● TASK ITEM:
Exactly as written, please set down all of the entries again, with no pictures.

*** RECORDS SHOWN Section Begins ***

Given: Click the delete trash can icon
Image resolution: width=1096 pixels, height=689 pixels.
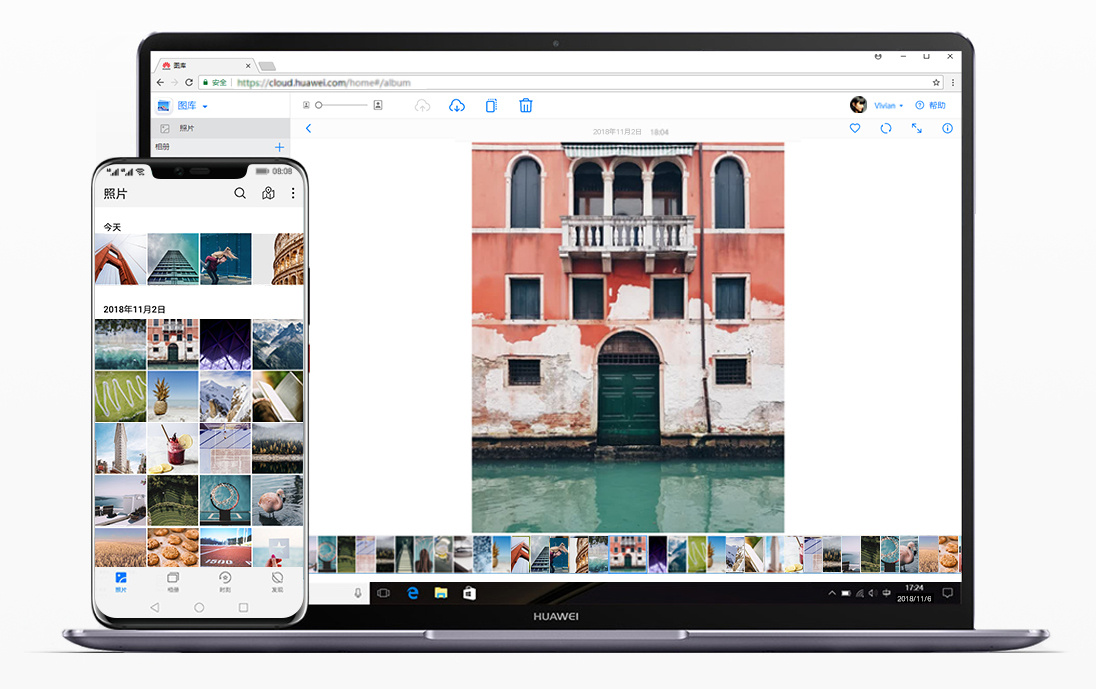Looking at the screenshot, I should (x=526, y=105).
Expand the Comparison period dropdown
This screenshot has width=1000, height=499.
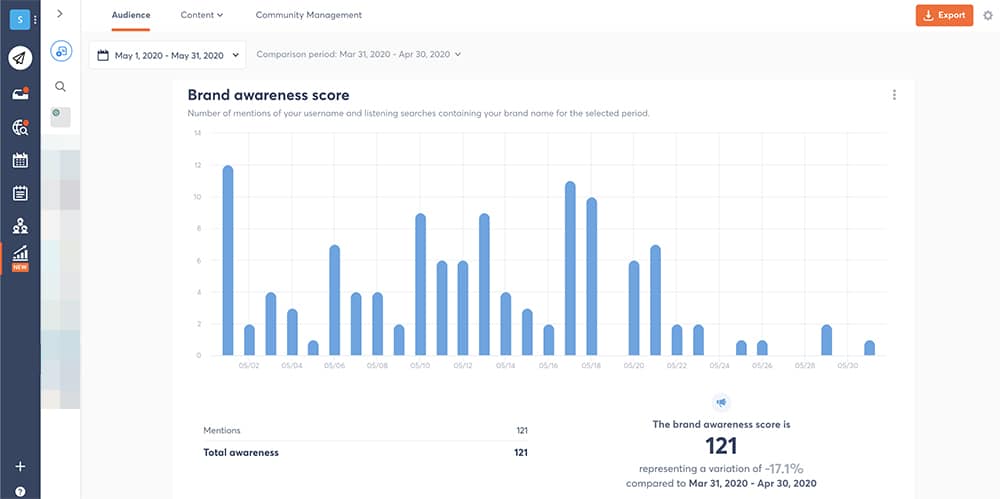(x=358, y=54)
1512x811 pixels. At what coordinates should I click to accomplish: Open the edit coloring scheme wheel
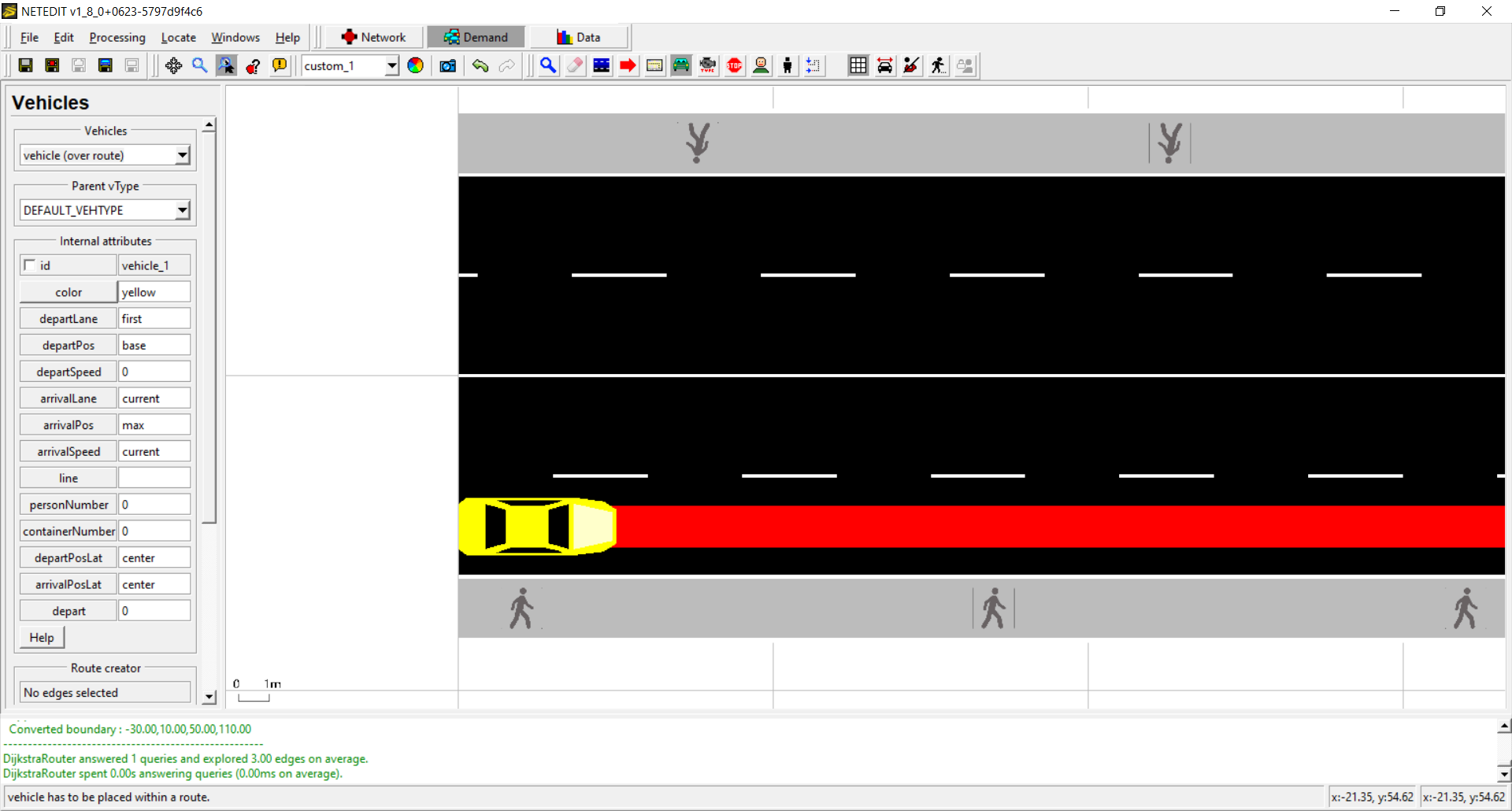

*** RECORDS SHOWN Section Ends ***

● RESPONSE:
Given: Click the delete trash can icon
Image resolution: width=1096 pixels, height=689 pixels.
Looking at the screenshot, I should (x=526, y=105).
Expand the Comparison period dropdown
This screenshot has width=1000, height=499.
(x=358, y=54)
1512x811 pixels. At what coordinates should I click to accomplish: Open the edit coloring scheme wheel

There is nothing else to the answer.